Yes, this can be extremely challenging at first blush. But in a sense, it’s the same as asking “why do I have my nose and not yours”. Every conscious human being was born as a baby, in a non or a proto-conscious state. As that baby’s conscious experience “came to life” mediated via it’s brain and sensory perceptions over countless UIPs it formed it’s own sensory experiences, inputs, memories, goals, preferences etc. Just as you or I or that child has our own nose, in the same way we have our own consciousnesses; brought to life in the perpetual now of emerging UIPs and perception, memory, etc.
#6 - The Combination Problem
If everything has experience, how do experiences combine? If basic particles have proto-experience, how do they merge into a single unified human consciousness rather than many fragments?
Basic particles do not have the emergent complexity of the human brain; there is less “stuff” there to mediate the experience from UIP to UIP and so (for example) a rock has no experience. Existence, YES, but experience, NO. It’s essentially like asking “why can’t I watch a movie on a rock” or answer the phone with a stick?

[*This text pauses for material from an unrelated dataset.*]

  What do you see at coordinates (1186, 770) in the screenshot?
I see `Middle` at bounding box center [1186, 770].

#7 - Philosophical Zombies
Could something behave exactly like you without experience? If a perfect physical duplicate lacks inner experience, then consciousness isn’t logically entailed by physical facts.

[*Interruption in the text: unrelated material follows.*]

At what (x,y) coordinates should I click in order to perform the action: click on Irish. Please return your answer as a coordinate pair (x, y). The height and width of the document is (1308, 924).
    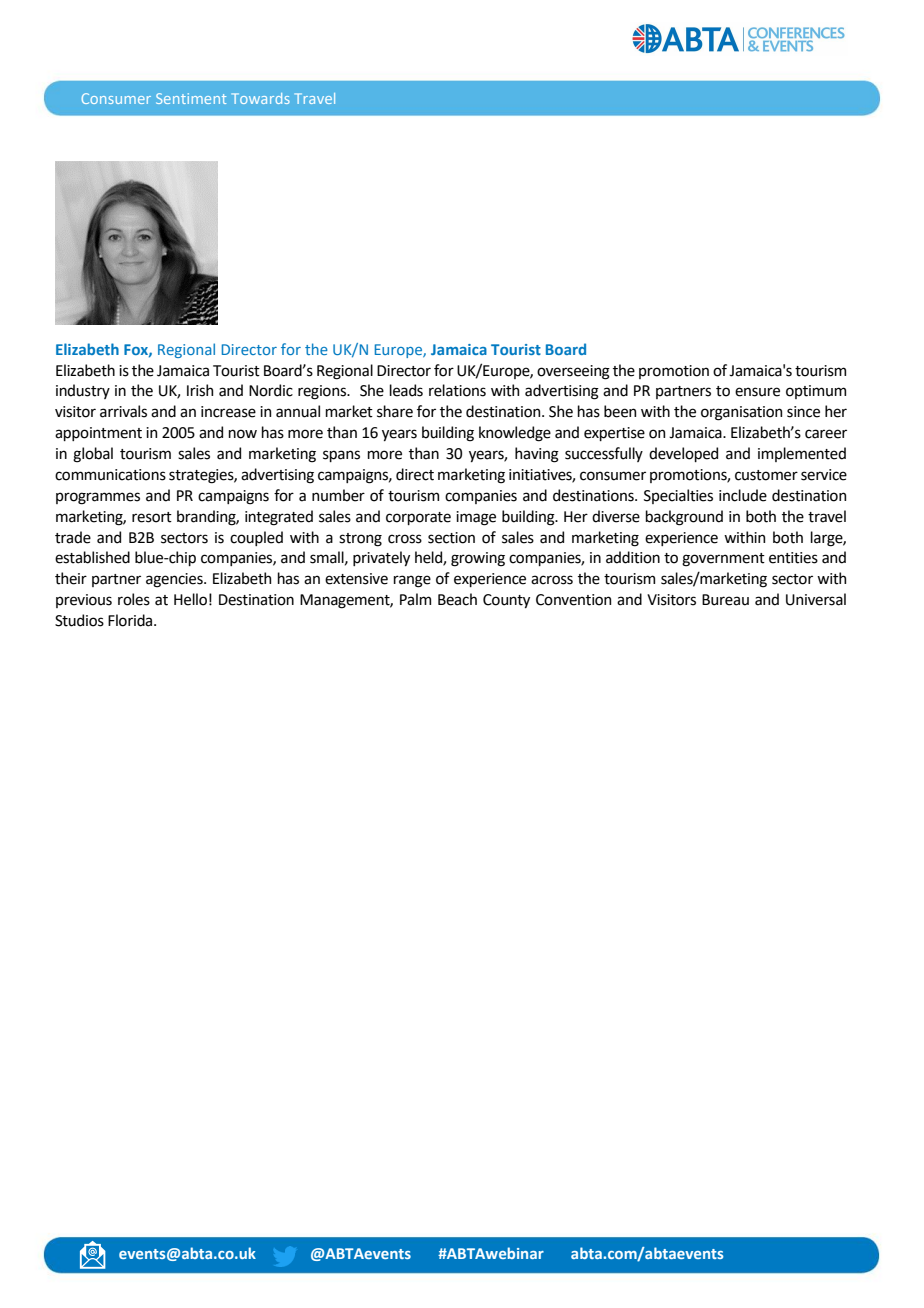
    Looking at the image, I should click on (200, 390).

This is your problem, not mine. Please explain to me how your zombie is able to sit across from me over a cup of coffee and share a normal conversation with me without consciousness.

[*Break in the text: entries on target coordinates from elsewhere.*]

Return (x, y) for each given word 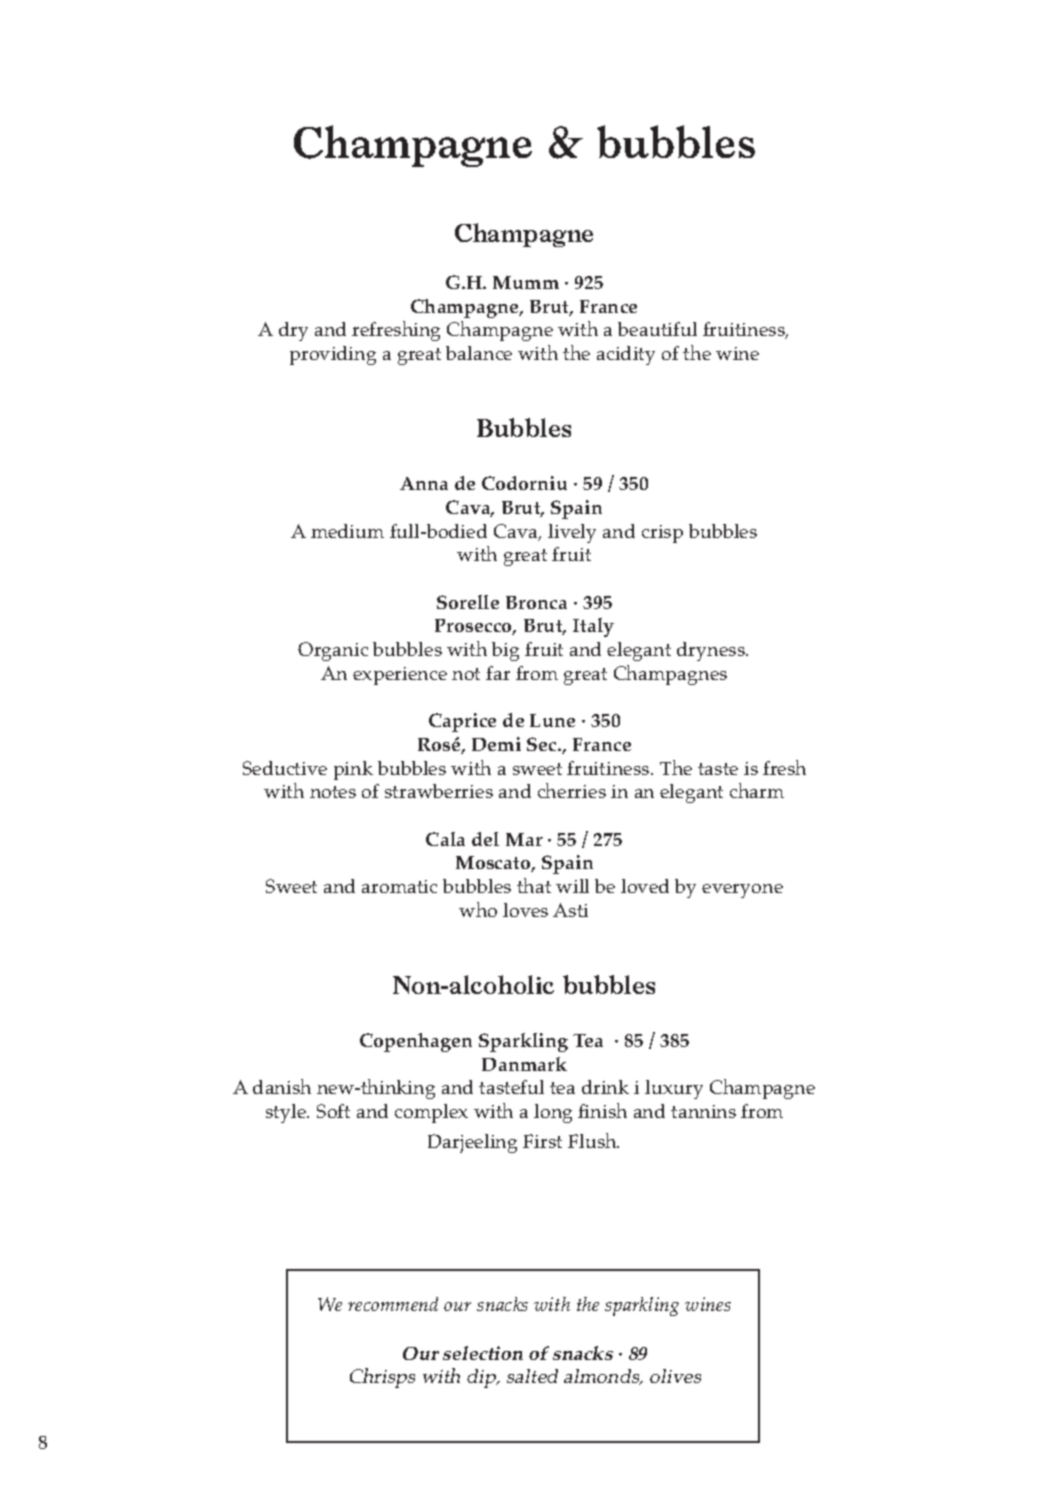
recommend (393, 1304)
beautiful (657, 329)
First (542, 1141)
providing (333, 355)
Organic (333, 651)
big (505, 651)
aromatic (399, 886)
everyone (742, 891)
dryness (712, 651)
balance (479, 353)
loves (525, 910)
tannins (703, 1111)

#8 - The Unity of Consciousness
Why is experience unified rather than fragmented? Vision, sound, memory, and emotion are processed separately—yet appear as one coherent experience. Why?
Ah this is a great question. YES as we hear music for example, vibration by vibration from UIP to UIP, we don’t experience “vibration” we experience “music”. HOW??? Well, I know this might seem hand-wavy, but your subconscious is doing the heavy lifting here. And it’s true. Music is not “real”. Sound vibrations are real. But raw sound vibrations aren’t as meaningful and helpful to you overall as words or music are. So your subconscious brain converts the sound vibrations into higher order information that is more “palatable” for your brain, for you, for your emergent states UIP to UIP. The brain has evolved to be amazing and wonderful. It does this all over the place. In some sense, we can say none of our experience is real, because each individual UIP is far to small to be independently seen, observed or experienced. But our brain and by extension our conscious experience has been optimized to “live” at a biologically “reasonable” level. And by the way, I think that this “level” can vary. For example, when we are being attacked by a wild animal time will “slow down”. And young gamers have unbelievable ability to perceive and react in fast moving states. They’re so twitchy!
#9 - The Problem of Intentionality
How do mental states become about things? How does a thought refer to Paris, justice, or tomorrow—rather than being just neural activity?
Essentially this is EVERYTHING your brain is doing. You’re never able to experience anything as it is, the UIPs move far too fast, and atoms and molecules are far to small. Instead we operate at a reasonable level with concepts we can work with and live with, and that make sense for our biologically evolved selves. You need to be able to identify tigers and people and friends and enemies and rocks. An individual blade of grass or a hum of a bee isn’t usually relevant, nor is a microsecond state change in a water molecule. So in that sense, your brain, your subconscious is Platonizing, normalizing EVERYTHING. I think this question is more of a misunderstanding of this fact, than an accurate question.